UDST / udst-planning

UDST-wide issues and planning
1 stars 0 forks source link

Supporting Pandas v1.0 #1

Open smmaurer opened 4 years ago

smmaurer commented 4 years ago

These notes are from March – June 2020, originally compiled in Notion.

Background

Pandas v1.0 was released in Feb 2020. It removes a wide range of syntax that's been deprecated over the years, and will require minor updates across many of our codebases.

What's been removed: https://pandas.pydata.org/docs/whatsnew/v1.0.0.html#whatsnew-100-prior-deprecations

Strategies for restoring compatibility

If code raises errors in Pandas v1.0, try switching to Pandas v0.25. This should restore earlier functionality and also provide deprecation warnings describing what needs to be changed. (Versions prior to v0.25 may not include all the deprecation warnings.)

As a temporary fix, you can require pandas < 1.0 in the setup files of a library or project.

How risky are these changes?

Some of the compatibility fixes require judgment about what exactly the code is doing, but as far as I can tell if the updated code runs, it's very likely to do the same thing as the old code.

So I don't expect any of these changes to affect software logic -- but for codebases without unit tests we should be extra careful and try to do whatever testing is feasible.

What to update

Here are things that have come up for us so far:

  1. DataFrame.as_matrix() and Series.as_matrix() are removed

    These can be directly replaced with Series.values and DataFrame.values.

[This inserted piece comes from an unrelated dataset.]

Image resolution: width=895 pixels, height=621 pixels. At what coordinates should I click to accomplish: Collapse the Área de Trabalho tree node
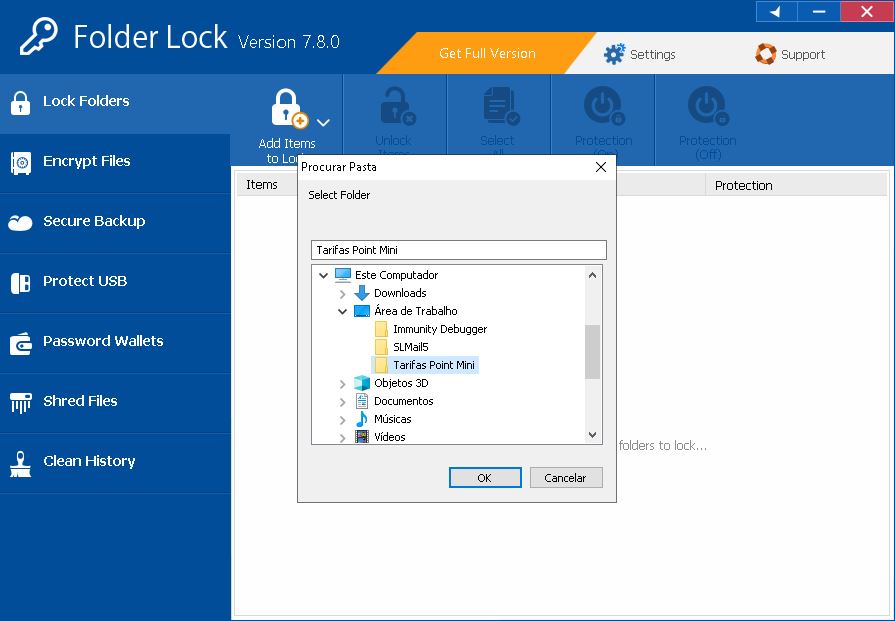(343, 311)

  2. DataFrame.ix[] and Series.ix[] are removed

    In most cases you can use .loc[] in its place, with identical arguments.

    • One exception is if .ix[] was being used for implicit positional indexing, which happens if the DataFrame or Series's index contains non-integer values but you pass integers to .ix[]. In this case, replacing it with .loc[] will raise an error and you should use .iloc[] instead.
    • Another exception is if an unlabeled list of index values is passed to .ix[], as described in the next section. Because .loc[] no longer supports this usage, you'll need to replace df.ix[list] with df.reindex(list).
    • Documentation of old .ix[] behavior
    • Discussion of removal
  3. DataFrame.loc[] and Series.loc[] no longer accept an unlabeled list of index values

    For example, to get the rows with ids 30, 50, and 40, you can no longer use df.loc[[30,50,40]]. Instead, replace this with df.reindex([30,50,40]). The behavior should be identical.

    (But i feel like this makes the code less readable, because it's not intuitive that "reindex" is going to yield a reordered subset of the DataFrame. If you have better ideas for what to replace this with, let me know!)

  4. DataFrame.get_value() and DataFrame.set_value() are removed

    And the equivalent for Series.

    You can replace df.set_value(row, col, val) with df.at[row, col] = val.

Support status

Which UDST libraries are currently compatible with Pandas v1.0?

Last updated Sep 30, 2020.

smmaurer commented 3 years ago

Another deprecation relevant to us in Pandas 1.2+: pandas.Index.to_native_types()

https://github.com/UDST/urbansim/issues/230